Activity | Please repeat nothing except the lines from the one containing "This screenshot has height=475, width=1426." through the end of the records, exactly and without pictures.

----- Dataset records -----

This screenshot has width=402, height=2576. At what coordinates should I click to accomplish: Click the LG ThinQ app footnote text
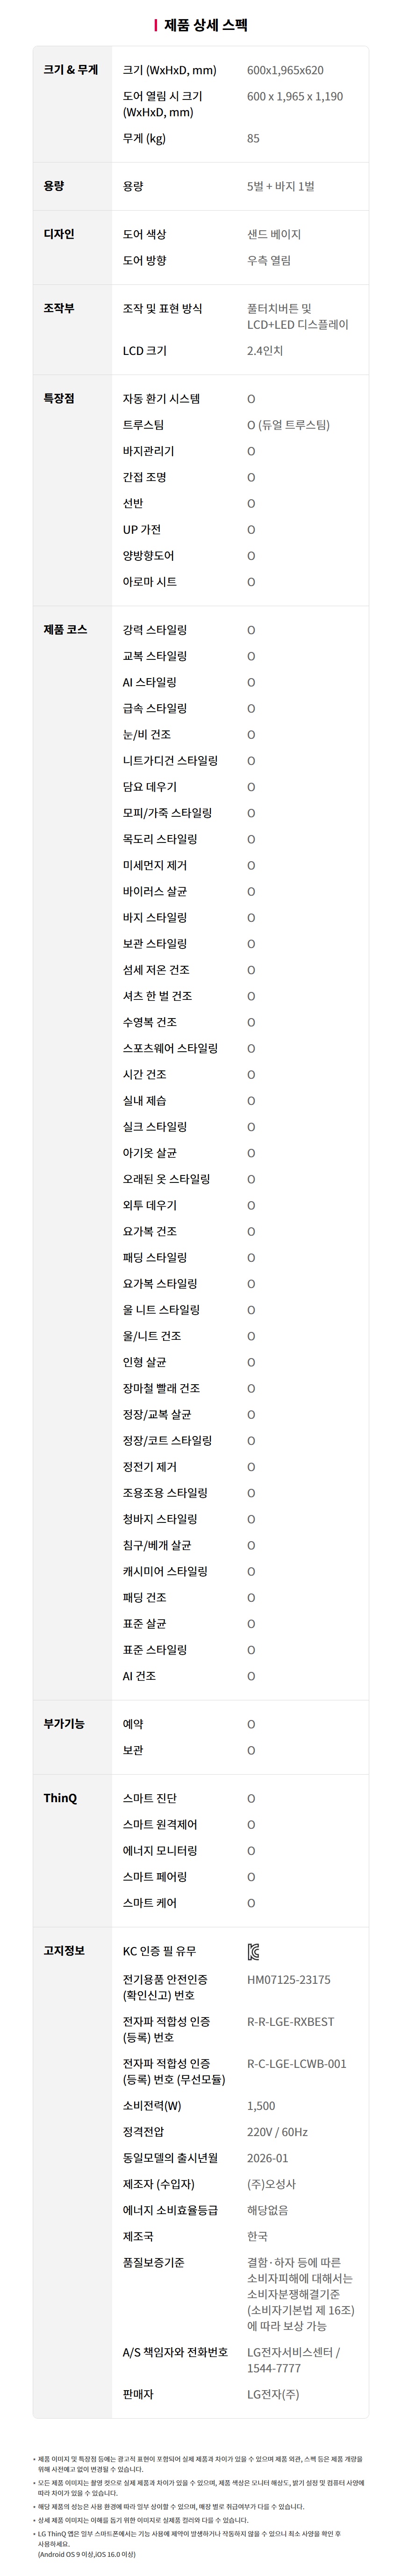pos(190,2534)
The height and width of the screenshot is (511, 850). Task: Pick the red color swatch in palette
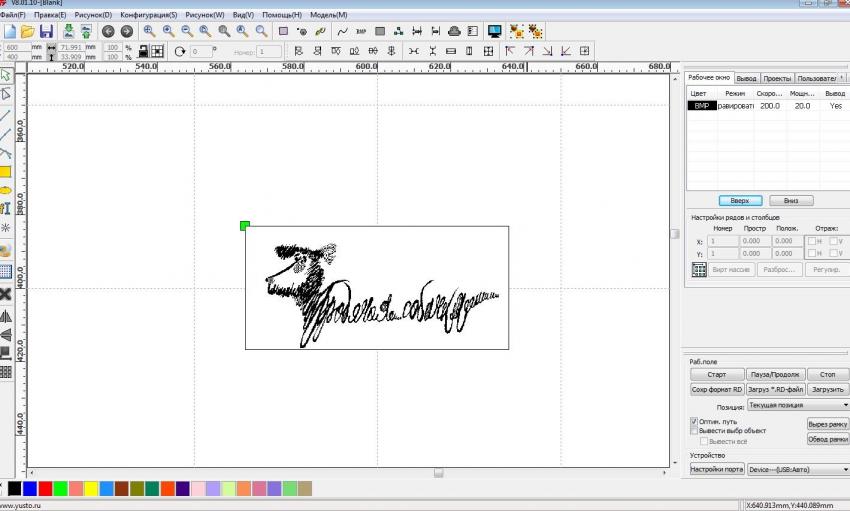pyautogui.click(x=45, y=488)
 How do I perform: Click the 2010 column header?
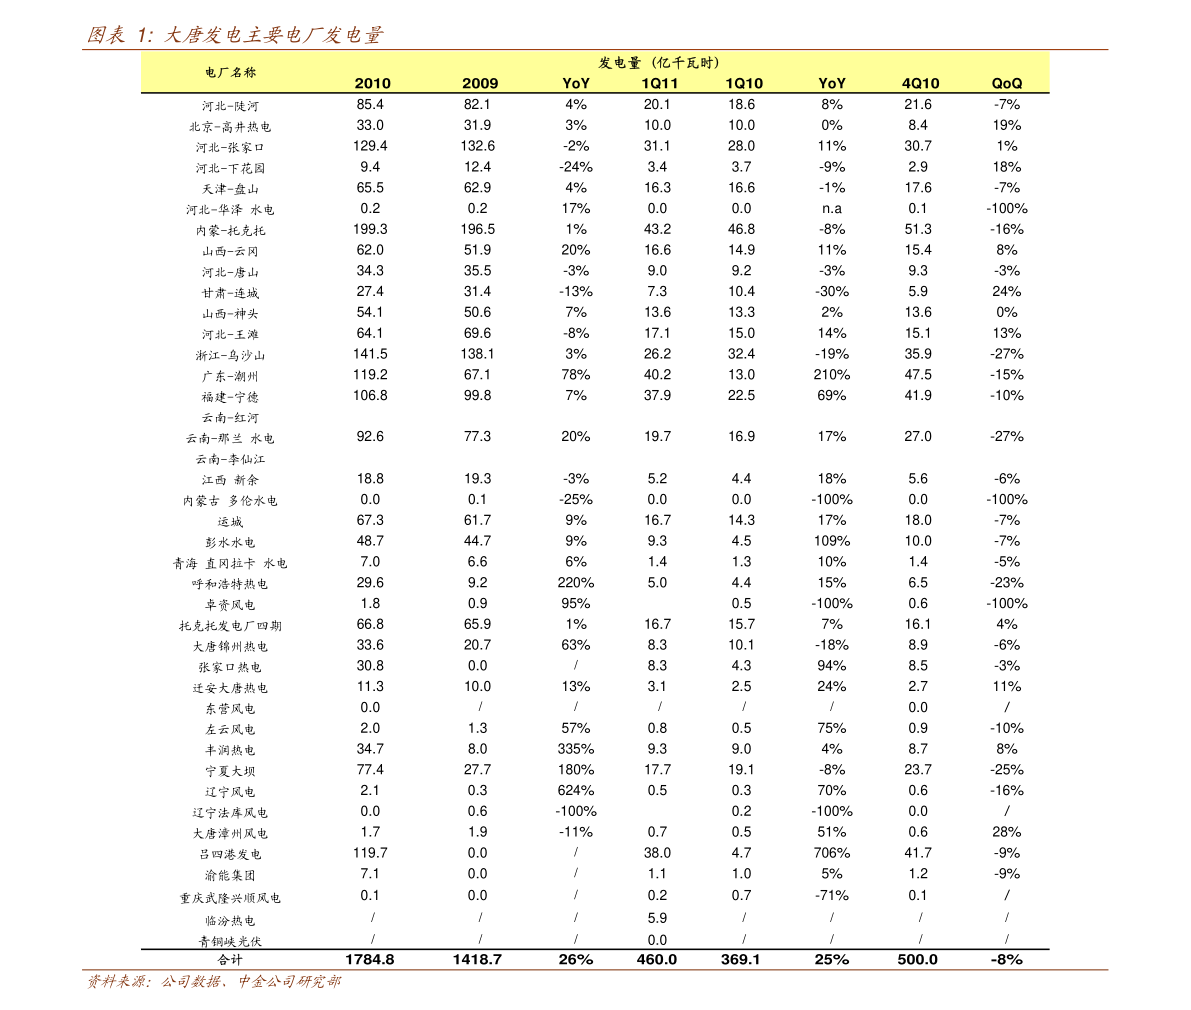tap(372, 84)
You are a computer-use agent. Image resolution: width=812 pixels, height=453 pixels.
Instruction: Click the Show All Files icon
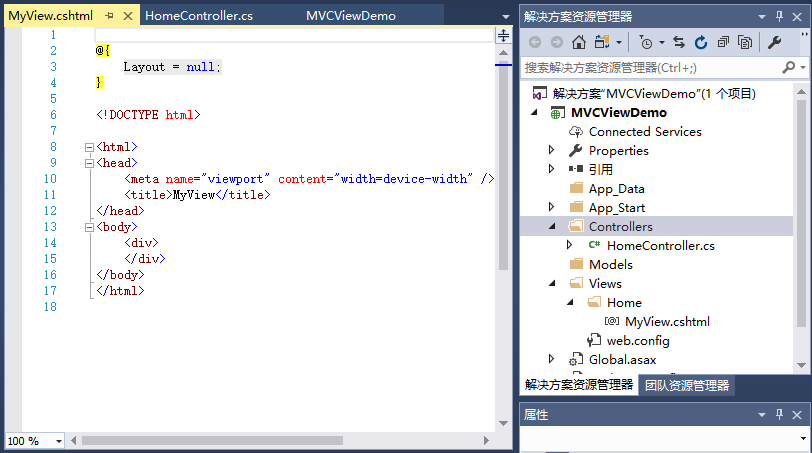tap(745, 42)
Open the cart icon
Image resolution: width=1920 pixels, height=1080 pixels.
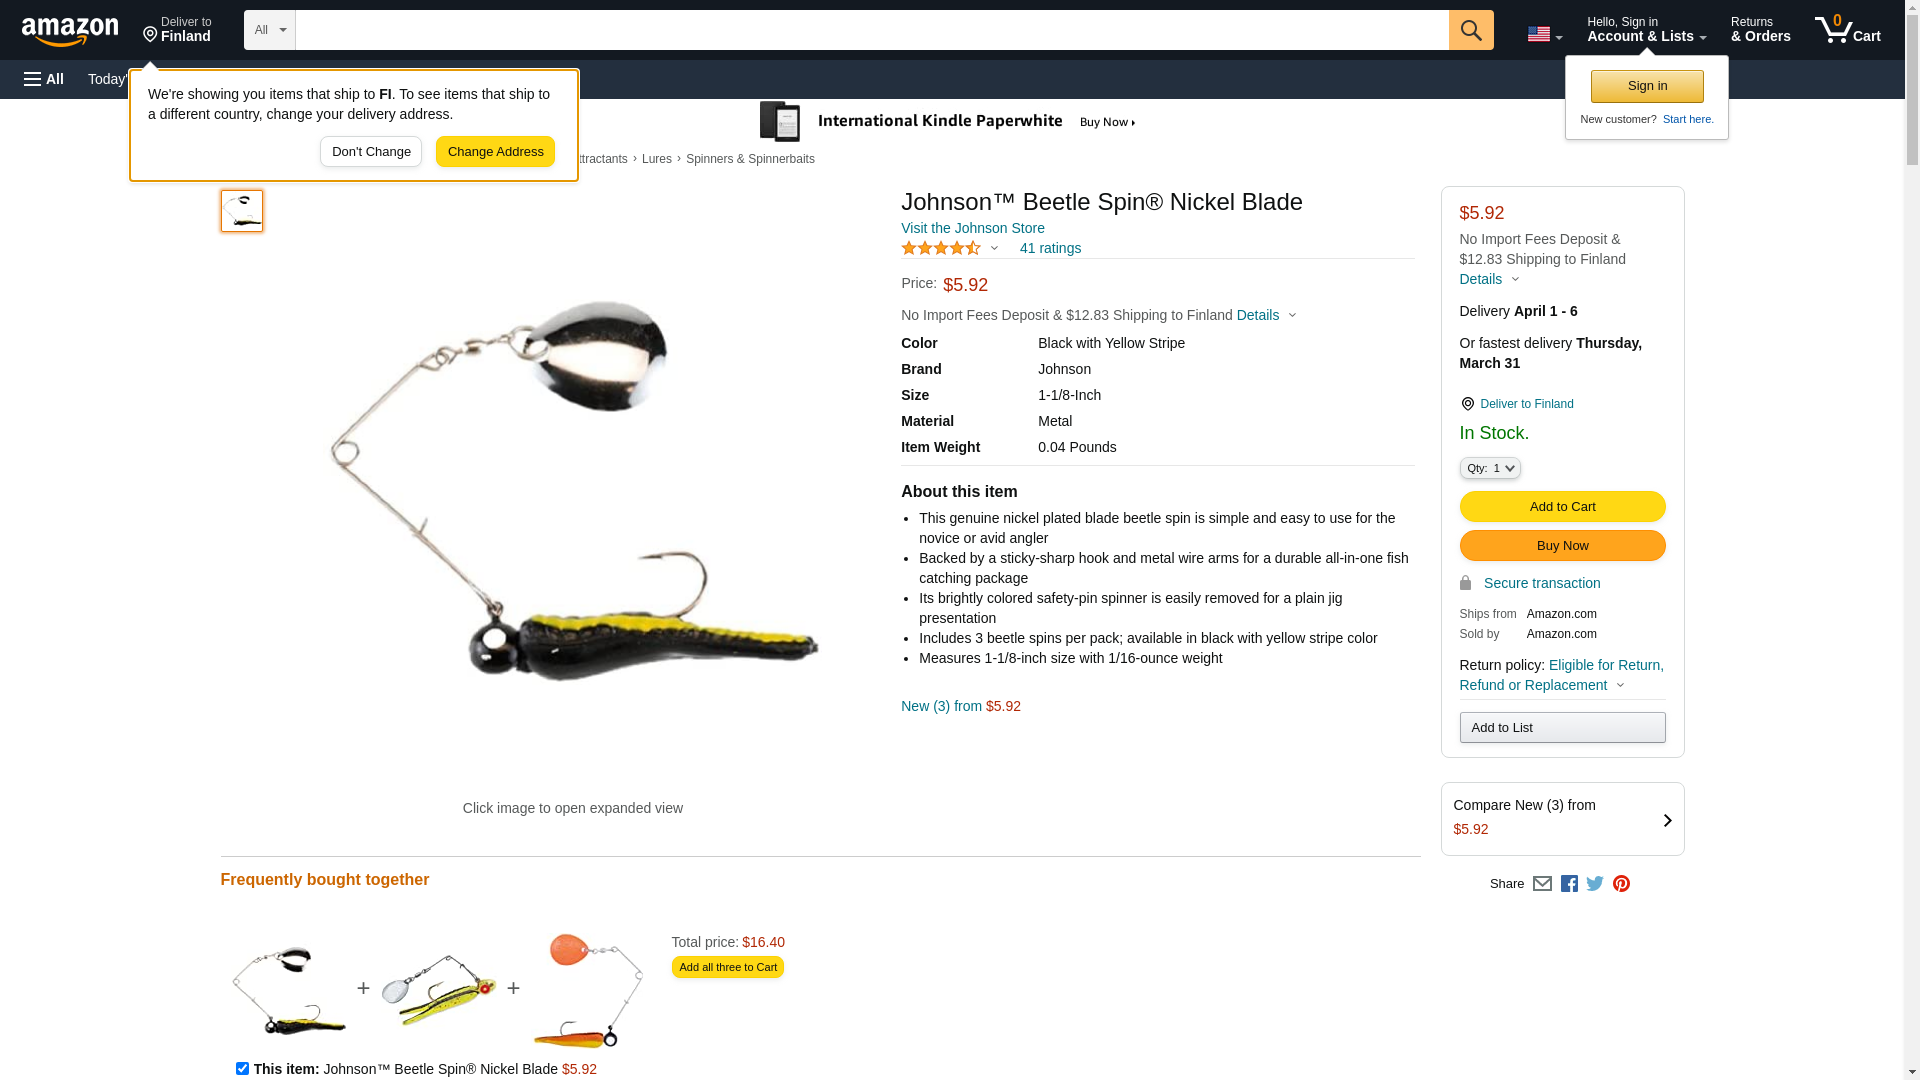point(1848,30)
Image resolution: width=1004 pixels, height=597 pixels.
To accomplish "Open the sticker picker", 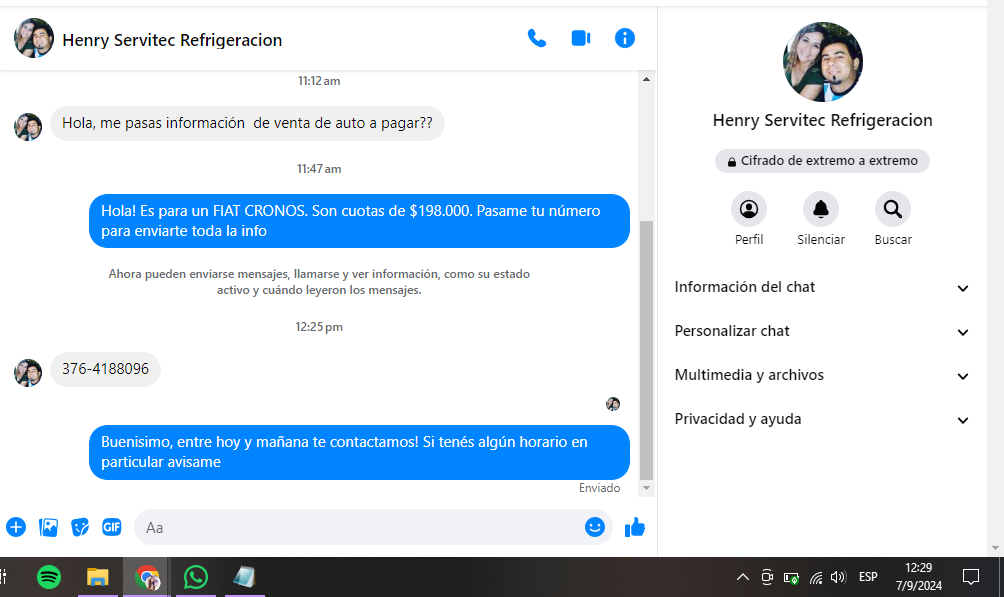I will point(80,527).
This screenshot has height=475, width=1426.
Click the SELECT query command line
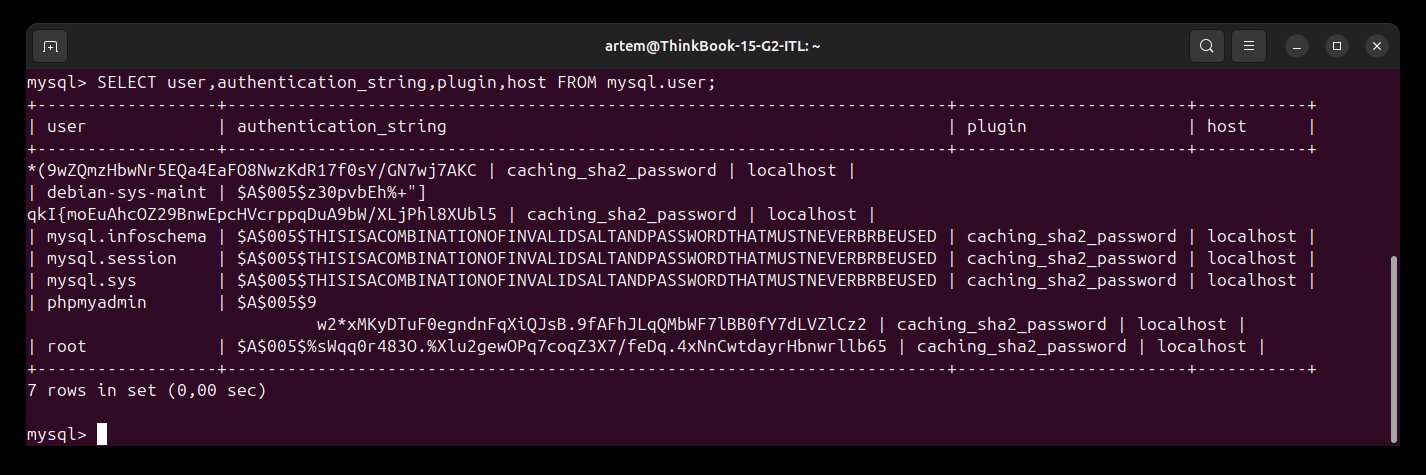click(x=370, y=82)
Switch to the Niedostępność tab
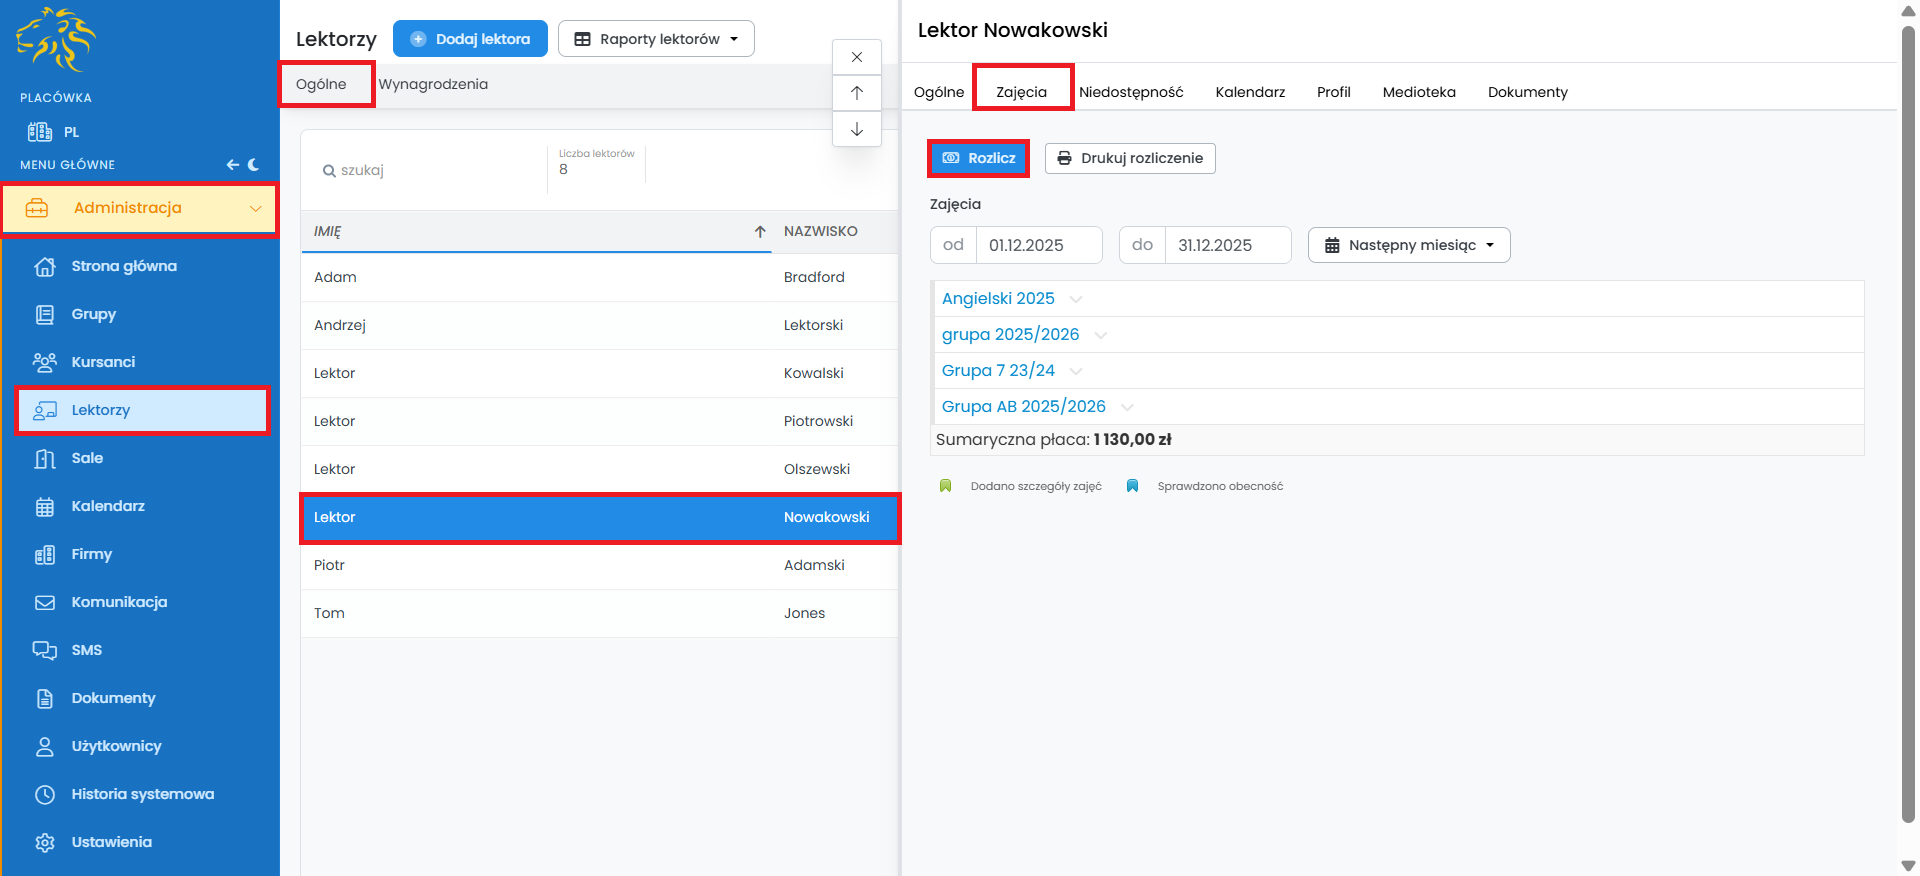This screenshot has width=1920, height=876. point(1131,92)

-----

Expected answer |
This screenshot has height=475, width=1426.
Click the SELECT query command line
click(x=370, y=82)
Switch to the Niedostępność tab
This screenshot has width=1920, height=876. point(1131,92)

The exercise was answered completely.